How do I install libraries in my Amazon MWAA environment?

6 minute read
0

I want to install libraries in my Amazon Managed Workflows for an Apache Airflow (Amazon MWAA) environment.

Short description

Use the requirements.txt and plugins.zip files to install Python libraries in Amazon MWAA. If you use the requirements.txt file to install packages, then the packages are installed from the Python Package Index (from the PyPI website) by default. If you ship libraries (.whl files) with compiled artifacts, then use the plugins.zip file to install these Python wheels.

For Amazon MWAA versions 2.2.2 and 2.4.3, outbound internet access isn't available on the private web server option. Amazon MWAA installs requirements and plugins on the web server in the Amazon MWAA service virtual private cloud (VPC). These requirements include a NAT gateway with outbound internet access. However, for earlier Amazon MWAA versions (2.0.2 and 1.10.12), requirements and plugins aren't installed on the web server by default.

For Amazon MWAA versions 2.2.2 and 2.4.3, the Amazon MWAA local runner provides a command line utility to download and package Python dependencies (.whl) and requirements in the plugins.zip file.

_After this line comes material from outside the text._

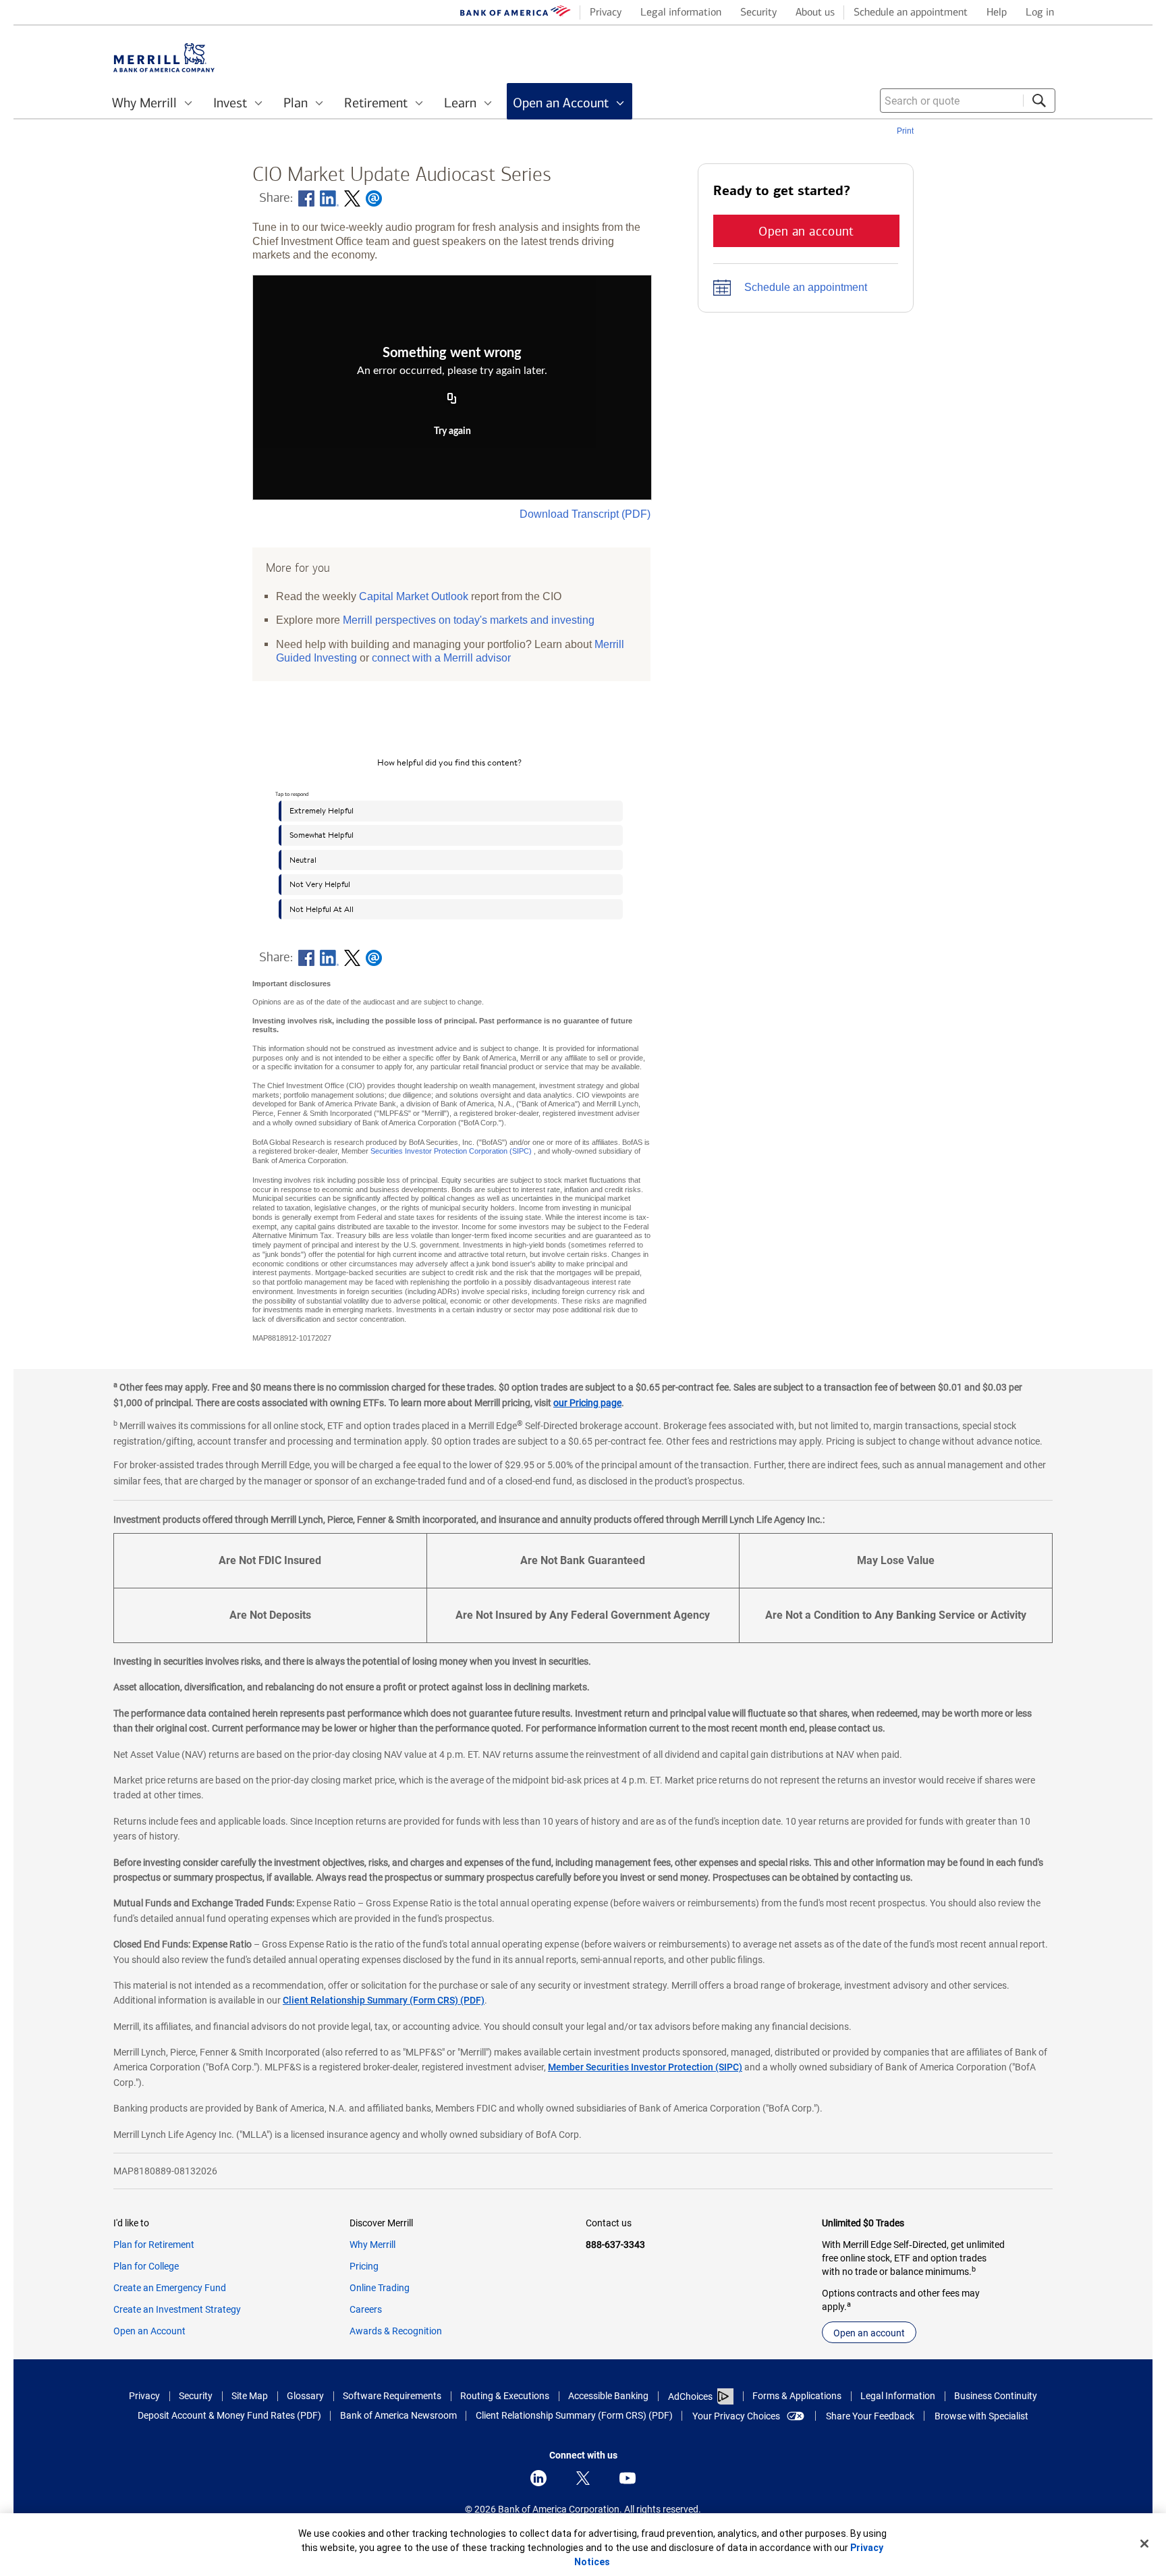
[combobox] (967, 100)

For all versions of Amazon MWAA, you can use the plugins.zip file to install custom Apache Airflow operations, hooks, sensors, or interfaces. Plugins export environment variables, authentication, and config files such as, .crt and .yaml.

Resolution

Install libraries using .whl on environments with a private web server (Amazon MWAA versions 2.2.2 and 2.4.3)

Set up your Amazon MWAA local environment

1.    Build the Docker image and set up an Amazon MWAA local environment (from the GitHub website). MWAA repository provides a command line interface (CLI) utility that replicates an Amazon MWAA environment locally.

2.    Add the Python library and dependences to a requirements.txt file. 

3.    Use the following script to test the requirements.txt file:

#aws-mwaa-local-runner % ./mwaa-local-env test-requirements

The output looks similar to the following one: 

 Installing requirements.txt
Collecting aws-batch (from -r /usr/local/airflow/dags/requirements.txt (line 1))
  Downloading https://files.pythonhosted.org/packages/5d/11/3aedc6e150d2df6f3d422d7107ac9eba5b50261cf57ab813bb00d8299a34/aws_batch-0.6.tar.gz
Collecting awscli (from aws-batch->-r /usr/local/airflow/dags/requirements.txt (line 1))
  Downloading https://files.pythonhosted.org/packages/07/4a/d054884c2ef4eb3c237e1f4007d3ece5c46e286e4258288f0116724af009/awscli-1.19.21-py2.py3-none-any.whl (3.6MB)
    100% |████████████████████████████████| 3.6MB 365kB/s 
...
...
...
Installing collected packages: botocore, docutils, pyasn1, rsa, awscli, aws-batch
  Running setup.py install for aws-batch ... done
Successfully installed aws-batch-0.6 awscli-1.19.21 botocore-1.20.21 docutils-0.15.2 pyasn1-0.4.8 rsa-4.7.2

Build the .whl files from the requirements.txt file

Run the following package-requirements local-runner command to build the .whl files from the requirements.txt file:

#aws-mwaa-local-runner % ./mwaa-local-env package-requirements

The command downloads all .whl files into the folder: aws-mwaa-local-runner/plugin.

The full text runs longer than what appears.